# Java Programm im CMD Fenster öffnen, wie?



## NewOrleans (29. Okt 2012)

Ich habe ein Programm geschrieben und wollte es im Cmd Fenster öffnen. Ausführen/javac "Dateiname" und dann auf Enter, jedoch erschien nur für eine kleine Sekunde ein schwarzes Fenster. Die Umgebungsvariablen habe ich auch eingegeben.


----------



## Spewer (29. Okt 2012)

mit javac compilierst du deine .java-Datei.
Die daraus resultierende .class-Datei kannst du dann mit java "Dateiname" aufrufen


----------



## NewOrleans (29. Okt 2012)

Spewer hat gesagt.:


> mit javac compilierst du deine .java-Datei.
> Die daraus resultierende .class-Datei kannst du dann mit java "Dateiname" aufrufen



Also ich schreibe mit Netbeans und ich kann auf die Schaltfläche "Compile" nicht klicken. (Java habe ich schon installiert)


----------



## Spewer (29. Okt 2012)

Dann musst du mal abwarten, ob sich ein Netbeans-Nutzer meldet. 
Ich kenn mich nur mit Eclipse aus.


----------



## Spewer (29. Okt 2012)

NewOrleans hat gesagt.:


> Also ich schreibe mit Netbeans und ich kann auf die Schaltfläche "Compile" nicht klicken. (Java habe ich schon installiert)



Hast du wirklich alles richtig installiert? JDK? Path richtig gesetzt?
Gibts bei Netbeans nicht auch Optionen für das Projekt so wie "Build Path" ? Wenn ja, ist da alles richtig?


----------



## NewOrleans (29. Okt 2012)

■ BEREITGESTELLTE ANGABEN
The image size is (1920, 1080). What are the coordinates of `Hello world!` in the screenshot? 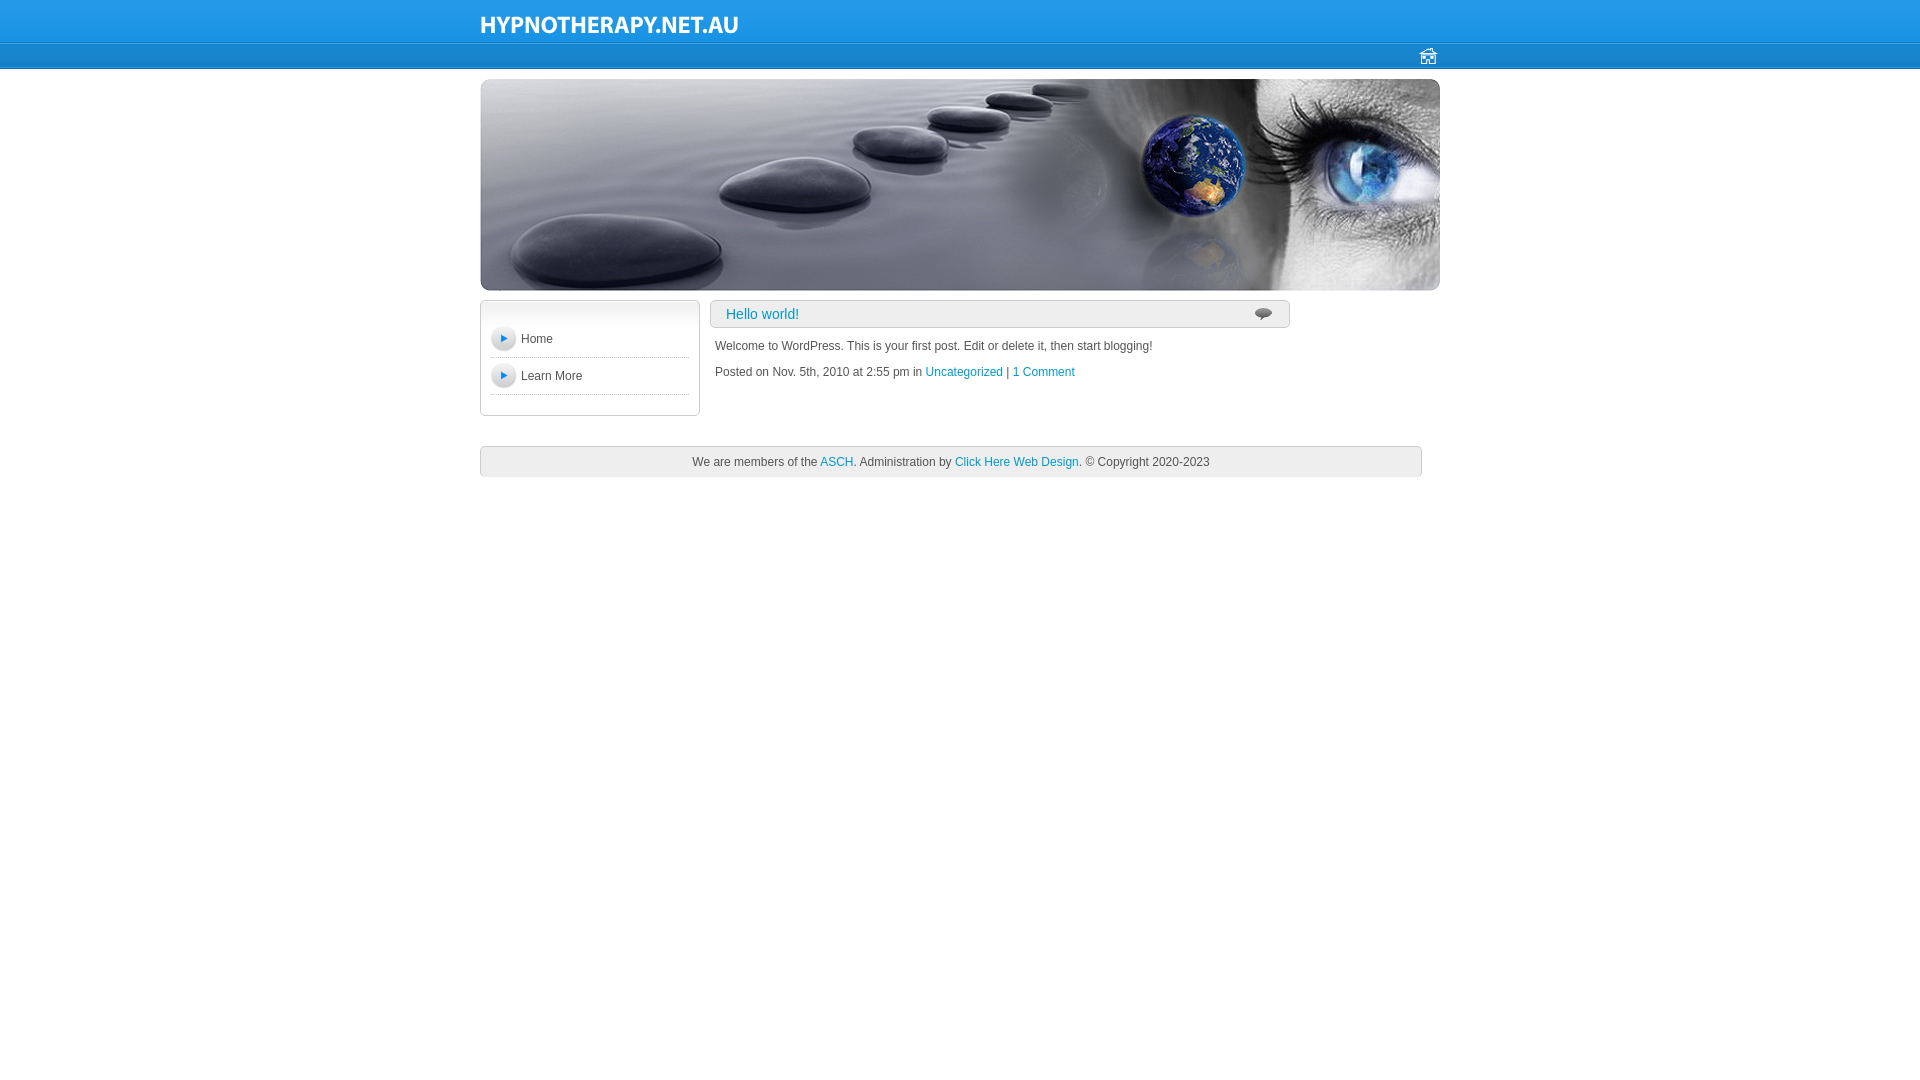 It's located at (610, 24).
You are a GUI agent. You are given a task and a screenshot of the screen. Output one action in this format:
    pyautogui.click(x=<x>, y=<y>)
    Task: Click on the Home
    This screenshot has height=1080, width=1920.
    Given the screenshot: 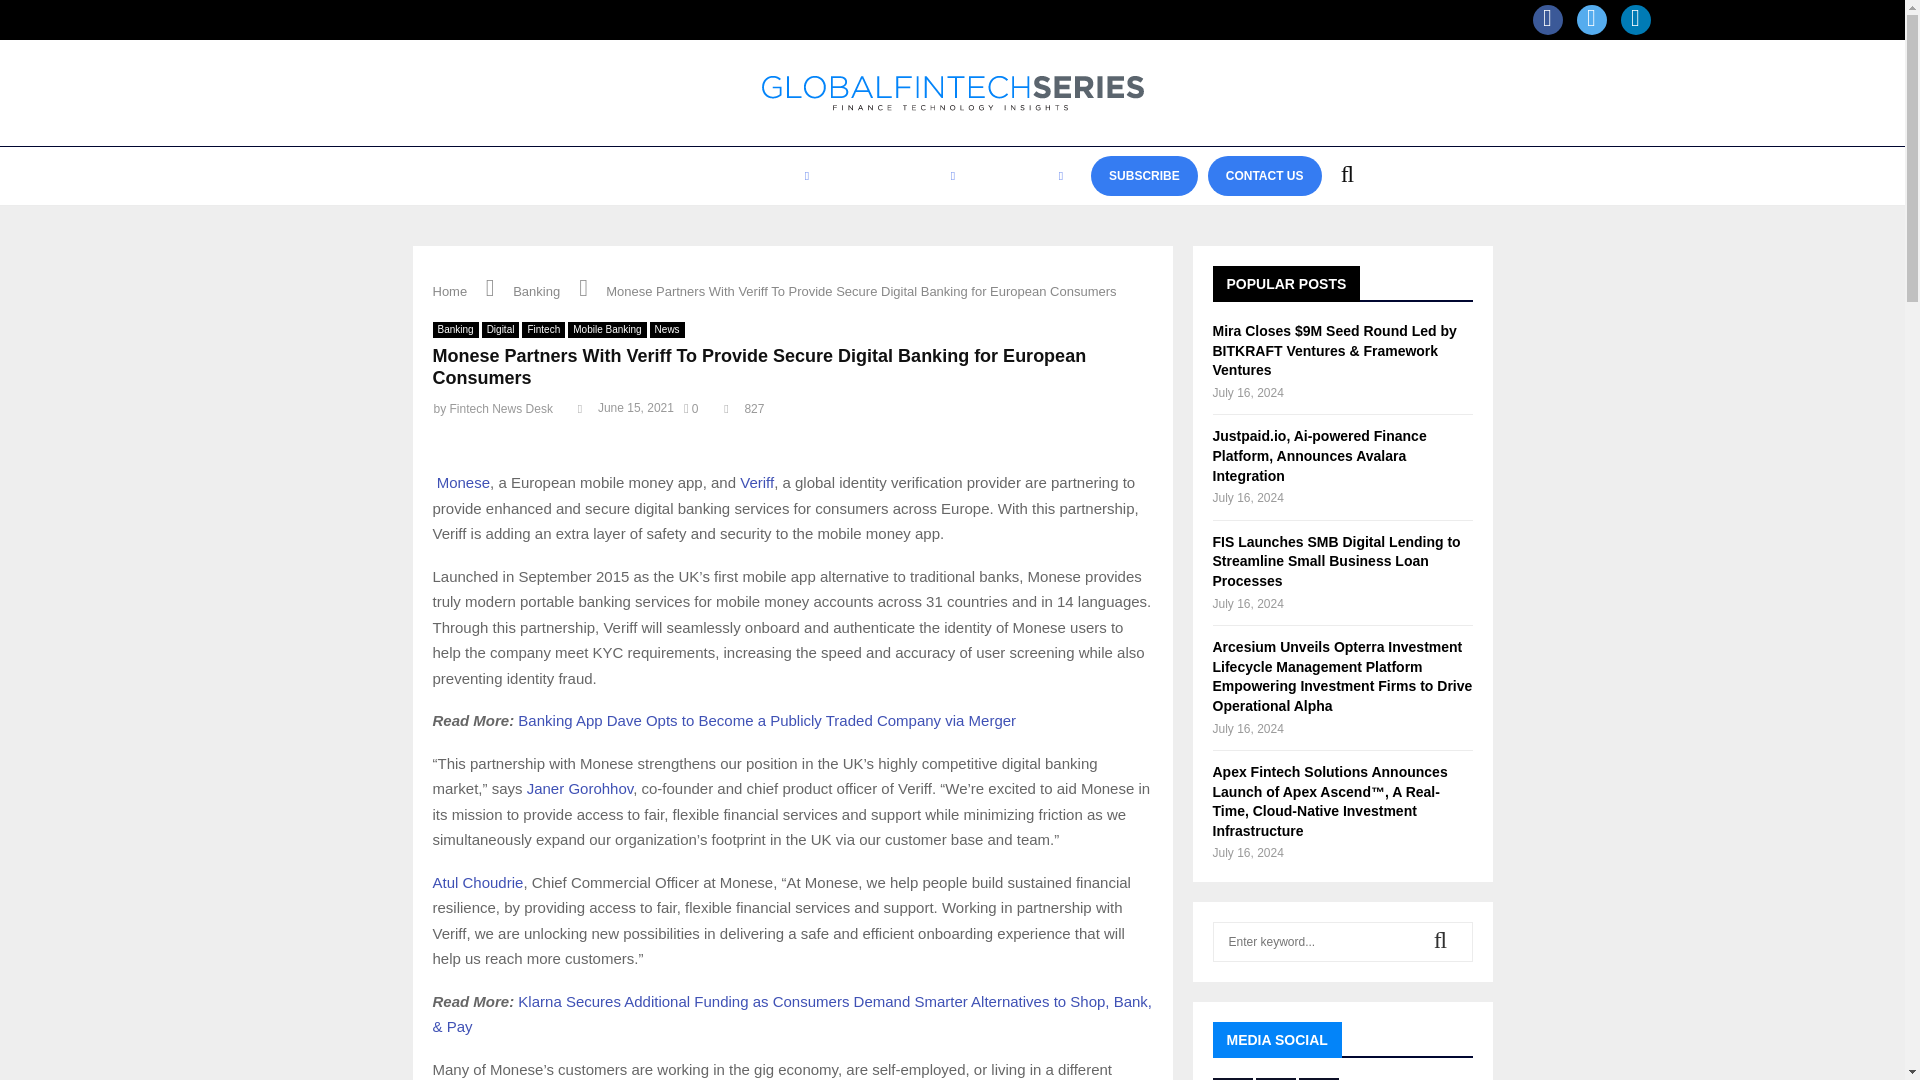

■ ARBEITSAUFTRAG 1
Übertragen Sie aus dem Thread zum Starten eines Java-Programms im CMD-Fenster wortgetreu den Text zwischen „# Java Programm“ und „ich auch eingegeben.“, beide eingeschlossen.
■ ARBEITSAUFTRAG 2
Nennen Sie alle Fragen, die Spewer im Thread zum Starten eines Java-Programms im CMD-Fenster stellt.
Das Material ist eigenständig und gehört nicht zum Thread.

■ VOLLSTÄNDIGE ANTWORT 1
# Java Programm im CMD Fenster öffnen, wie?



## NewOrleans (29. Okt 2012)

Ich habe ein Programm geschrieben und wollte es im Cmd Fenster öffnen. Ausführen/javac "Dateiname" und dann auf Enter, jedoch erschien nur für eine kleine Sekunde ein schwarzes Fenster. Die Umgebungsvariablen habe ich auch eingegeben.

■ VOLLSTÄNDIGE ANTWORT 2
- Hast du wirklich alles richtig installiert?
- JDK?
- Path richtig gesetzt?
- Gibts bei Netbeans nicht auch Optionen für das Projekt so wie "Build Path" ?
- Wenn ja, ist da alles richtig?